2022-04-21 16:25:33

by Linus Torvalds

[permalink] [raw]
Subject: Re: [PATCH v4 bpf 0/4] vmalloc: bpf: introduce VM_ALLOW_HUGE_VMAP

On Tue, Apr 19, 2022 at 7:03 PM Alexei Starovoitov
<[email protected]> wrote:
>
> Here is the quote from Song's cover letter for bpf_prog_pack series:

I care about performance as much as the next person, but I care about
correctness too.

That large-page code was a disaster, and was buggy and broken.

And even with those four patches, it's still broken.
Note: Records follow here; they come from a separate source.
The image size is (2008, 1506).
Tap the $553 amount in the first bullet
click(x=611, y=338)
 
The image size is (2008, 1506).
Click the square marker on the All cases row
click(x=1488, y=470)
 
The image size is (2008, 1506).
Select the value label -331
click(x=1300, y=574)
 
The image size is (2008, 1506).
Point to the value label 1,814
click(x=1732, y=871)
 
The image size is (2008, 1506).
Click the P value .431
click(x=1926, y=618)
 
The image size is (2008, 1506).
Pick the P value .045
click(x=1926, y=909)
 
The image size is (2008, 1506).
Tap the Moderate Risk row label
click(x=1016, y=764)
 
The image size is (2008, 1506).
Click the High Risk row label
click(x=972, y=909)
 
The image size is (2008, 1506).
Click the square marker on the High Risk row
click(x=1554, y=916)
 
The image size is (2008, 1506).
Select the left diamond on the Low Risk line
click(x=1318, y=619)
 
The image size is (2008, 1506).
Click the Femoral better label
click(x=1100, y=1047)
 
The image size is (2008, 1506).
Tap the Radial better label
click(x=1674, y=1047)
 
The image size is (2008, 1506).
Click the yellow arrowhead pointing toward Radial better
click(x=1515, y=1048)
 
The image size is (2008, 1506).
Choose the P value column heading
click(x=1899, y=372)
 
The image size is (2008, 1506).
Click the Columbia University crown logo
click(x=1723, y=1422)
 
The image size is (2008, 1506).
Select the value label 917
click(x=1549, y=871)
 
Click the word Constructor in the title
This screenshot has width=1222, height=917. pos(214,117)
End result: there's no way that thigh gets re-enabled without the
correctness being in place.

At a minimum, to re-enable it, it needs (a) that zeroing and (b)
actual numbers on real loads. (not some artificial benchmark).
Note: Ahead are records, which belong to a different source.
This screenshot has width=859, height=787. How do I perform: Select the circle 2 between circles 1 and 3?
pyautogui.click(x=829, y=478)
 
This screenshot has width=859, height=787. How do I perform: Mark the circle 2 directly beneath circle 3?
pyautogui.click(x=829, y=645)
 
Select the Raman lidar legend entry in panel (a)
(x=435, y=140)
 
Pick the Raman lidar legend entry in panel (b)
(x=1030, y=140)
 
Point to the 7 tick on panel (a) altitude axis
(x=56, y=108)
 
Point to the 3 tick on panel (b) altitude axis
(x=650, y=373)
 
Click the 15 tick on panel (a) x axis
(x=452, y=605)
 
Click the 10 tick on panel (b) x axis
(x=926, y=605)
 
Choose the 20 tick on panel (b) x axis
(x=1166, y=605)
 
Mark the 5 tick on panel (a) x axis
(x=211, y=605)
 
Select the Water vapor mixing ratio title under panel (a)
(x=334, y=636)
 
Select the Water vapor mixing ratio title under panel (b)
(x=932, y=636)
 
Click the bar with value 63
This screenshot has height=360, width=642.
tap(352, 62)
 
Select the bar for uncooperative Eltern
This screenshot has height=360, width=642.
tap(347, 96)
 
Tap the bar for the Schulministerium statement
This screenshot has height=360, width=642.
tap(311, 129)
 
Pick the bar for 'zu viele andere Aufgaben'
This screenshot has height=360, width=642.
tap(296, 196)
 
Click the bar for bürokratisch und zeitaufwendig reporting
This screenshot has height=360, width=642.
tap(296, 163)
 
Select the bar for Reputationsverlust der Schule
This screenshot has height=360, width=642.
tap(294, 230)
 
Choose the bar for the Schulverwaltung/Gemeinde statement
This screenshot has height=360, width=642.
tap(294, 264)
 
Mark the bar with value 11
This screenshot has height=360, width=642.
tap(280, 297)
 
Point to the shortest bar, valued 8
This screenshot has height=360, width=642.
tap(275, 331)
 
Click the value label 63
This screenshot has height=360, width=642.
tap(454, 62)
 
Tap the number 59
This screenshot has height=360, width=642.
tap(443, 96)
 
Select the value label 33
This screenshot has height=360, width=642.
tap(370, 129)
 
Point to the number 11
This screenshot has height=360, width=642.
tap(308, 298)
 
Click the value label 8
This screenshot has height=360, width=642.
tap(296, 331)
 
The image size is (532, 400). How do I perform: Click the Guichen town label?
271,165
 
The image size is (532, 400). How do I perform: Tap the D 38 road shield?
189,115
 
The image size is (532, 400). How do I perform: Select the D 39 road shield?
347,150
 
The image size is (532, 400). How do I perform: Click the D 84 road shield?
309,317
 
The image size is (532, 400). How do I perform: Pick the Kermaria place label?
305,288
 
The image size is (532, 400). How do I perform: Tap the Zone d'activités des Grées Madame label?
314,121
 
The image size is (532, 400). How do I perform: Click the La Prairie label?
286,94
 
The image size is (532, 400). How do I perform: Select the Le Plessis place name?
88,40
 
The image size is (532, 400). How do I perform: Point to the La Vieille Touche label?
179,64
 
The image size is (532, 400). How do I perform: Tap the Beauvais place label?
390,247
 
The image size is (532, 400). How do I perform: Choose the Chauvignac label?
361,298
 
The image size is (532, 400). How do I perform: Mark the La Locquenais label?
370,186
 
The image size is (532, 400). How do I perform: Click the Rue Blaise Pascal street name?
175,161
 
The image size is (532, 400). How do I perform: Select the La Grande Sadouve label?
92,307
Because without (a) there's no way in hell I'll enable it.

And without (b), "performance" isn't actually an argument.

Linus


2022-04-22 17:40:13

by Song Liu

[permalink] [raw]
Subject: Re: [PATCH v4 bpf 0/4] vmalloc: bpf: introduce VM_ALLOW_HUGE_VMAP

Hi Linus,

> On Apr 19, 2022, at 7:18 PM, Linus Torvalds <[email protected]> wrote:
>
> On Tue, Apr 19, 2022 at 7:03 PM Alexei Starovoitov
> <[email protected]> wrote:
>>
>> Here is the quote from Song's cover letter for bpf_prog_pack series:
>
> I care about performance as much as the next person, but I care about
> correctness too.
>
> That large-page code was a disaster, and was buggy and broken.
>
> And even with those four patches, it's still broken.
>
> End result: there's no way that thigh gets re-enabled without the
> correctness being in place.
>
> At a minimum, to re-enable it, it needs (a) that zeroing and (b)
> actual numbers on real loads. (not some artificial benchmark).
>
> Because without (a) there's no way in hell I'll enable it.
>
> And without (b), "performance" isn't actually an argument.

I will send patch to do (a) later this week.
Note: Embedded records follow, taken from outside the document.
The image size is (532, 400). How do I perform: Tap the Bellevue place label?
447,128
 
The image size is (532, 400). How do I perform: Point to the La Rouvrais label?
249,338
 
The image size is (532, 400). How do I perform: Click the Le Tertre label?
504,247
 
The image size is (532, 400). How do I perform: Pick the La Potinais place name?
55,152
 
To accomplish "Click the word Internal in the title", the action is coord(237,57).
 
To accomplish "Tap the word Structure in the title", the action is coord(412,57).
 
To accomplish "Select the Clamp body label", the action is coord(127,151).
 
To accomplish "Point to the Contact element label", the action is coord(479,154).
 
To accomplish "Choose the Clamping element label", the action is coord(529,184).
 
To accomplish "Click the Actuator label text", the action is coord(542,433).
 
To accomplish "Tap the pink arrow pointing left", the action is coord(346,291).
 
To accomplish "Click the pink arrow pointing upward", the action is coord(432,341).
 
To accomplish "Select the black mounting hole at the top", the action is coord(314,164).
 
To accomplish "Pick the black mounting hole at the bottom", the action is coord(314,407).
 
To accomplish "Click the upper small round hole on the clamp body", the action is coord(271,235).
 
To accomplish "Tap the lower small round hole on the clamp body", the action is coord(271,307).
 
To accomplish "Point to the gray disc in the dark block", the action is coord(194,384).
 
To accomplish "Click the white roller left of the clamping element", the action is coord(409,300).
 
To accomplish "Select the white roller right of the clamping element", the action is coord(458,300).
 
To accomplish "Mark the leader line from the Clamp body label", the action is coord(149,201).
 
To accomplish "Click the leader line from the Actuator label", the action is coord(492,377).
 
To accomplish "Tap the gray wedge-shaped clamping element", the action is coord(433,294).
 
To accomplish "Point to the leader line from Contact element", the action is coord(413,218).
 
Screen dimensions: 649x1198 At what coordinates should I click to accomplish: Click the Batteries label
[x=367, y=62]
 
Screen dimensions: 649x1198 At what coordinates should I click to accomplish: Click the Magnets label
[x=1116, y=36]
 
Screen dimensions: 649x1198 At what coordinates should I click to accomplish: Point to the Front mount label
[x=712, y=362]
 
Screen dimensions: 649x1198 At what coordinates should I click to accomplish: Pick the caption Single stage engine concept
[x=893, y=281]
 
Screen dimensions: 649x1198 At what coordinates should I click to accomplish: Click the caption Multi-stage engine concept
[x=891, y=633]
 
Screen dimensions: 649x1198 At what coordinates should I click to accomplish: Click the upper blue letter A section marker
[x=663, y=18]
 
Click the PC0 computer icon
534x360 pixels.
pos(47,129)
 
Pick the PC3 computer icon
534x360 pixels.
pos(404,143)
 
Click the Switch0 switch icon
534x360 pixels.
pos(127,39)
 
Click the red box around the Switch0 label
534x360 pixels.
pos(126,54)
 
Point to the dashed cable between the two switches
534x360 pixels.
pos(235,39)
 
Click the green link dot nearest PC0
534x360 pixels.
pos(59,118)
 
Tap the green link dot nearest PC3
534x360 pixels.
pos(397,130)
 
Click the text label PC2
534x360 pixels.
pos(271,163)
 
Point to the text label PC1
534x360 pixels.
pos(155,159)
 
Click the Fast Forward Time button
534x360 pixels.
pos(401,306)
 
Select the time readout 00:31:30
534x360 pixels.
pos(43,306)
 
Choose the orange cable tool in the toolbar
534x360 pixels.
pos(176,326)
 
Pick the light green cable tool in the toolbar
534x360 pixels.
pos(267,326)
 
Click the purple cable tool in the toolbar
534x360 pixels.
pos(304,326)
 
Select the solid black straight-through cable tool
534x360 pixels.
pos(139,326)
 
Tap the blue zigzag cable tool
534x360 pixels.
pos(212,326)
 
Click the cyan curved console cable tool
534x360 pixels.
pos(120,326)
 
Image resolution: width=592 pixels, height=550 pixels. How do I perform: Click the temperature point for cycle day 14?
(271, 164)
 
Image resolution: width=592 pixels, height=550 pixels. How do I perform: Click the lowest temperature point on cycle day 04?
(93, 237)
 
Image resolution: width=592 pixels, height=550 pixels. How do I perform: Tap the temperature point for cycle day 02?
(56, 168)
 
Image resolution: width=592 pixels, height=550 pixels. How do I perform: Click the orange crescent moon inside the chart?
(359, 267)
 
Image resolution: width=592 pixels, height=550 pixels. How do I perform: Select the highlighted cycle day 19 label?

For (b), we have seen direct map fragmentation causing visible
performance drop for our major services. This is the shadow
production benchmark, so it is not possible to run it out of
our data centers. Tracing showed that BPF program was the top
trigger of these direct map splits.

Thanks,
Song

2022-04-22 18:54:02

by Luis Chamberlain

[permalink] [raw]
Subject: Re: [PATCH v4 bpf 0/4] vmalloc: bpf: introduce VM_ALLOW_HUGE_VMAP

On Wed, Apr 20, 2022 at 02:42:37PM +0000, Song Liu wrote:
> For (b), we have seen direct map fragmentation causing visible
> performance drop for our major services. This is the shadow
> production benchmark, so it is not possible to run it out of
> our data centers. Tracing showed that BPF program was the top
> trigger of these direct map splits.

It's often not easy to reproduce issues like these, but I've
ran into that before for other Proof of Concept issues before
and the solution has been a Linux selftest. For instance a
"multithreaded" bombing for kmod can be triggered with
lib/test_kmod.c and tools/testing/selftests/kmod/kmod.sh

Would desinging a selftest to abuse eBPF JIT be a possible
way to reproduce the issue?

Luis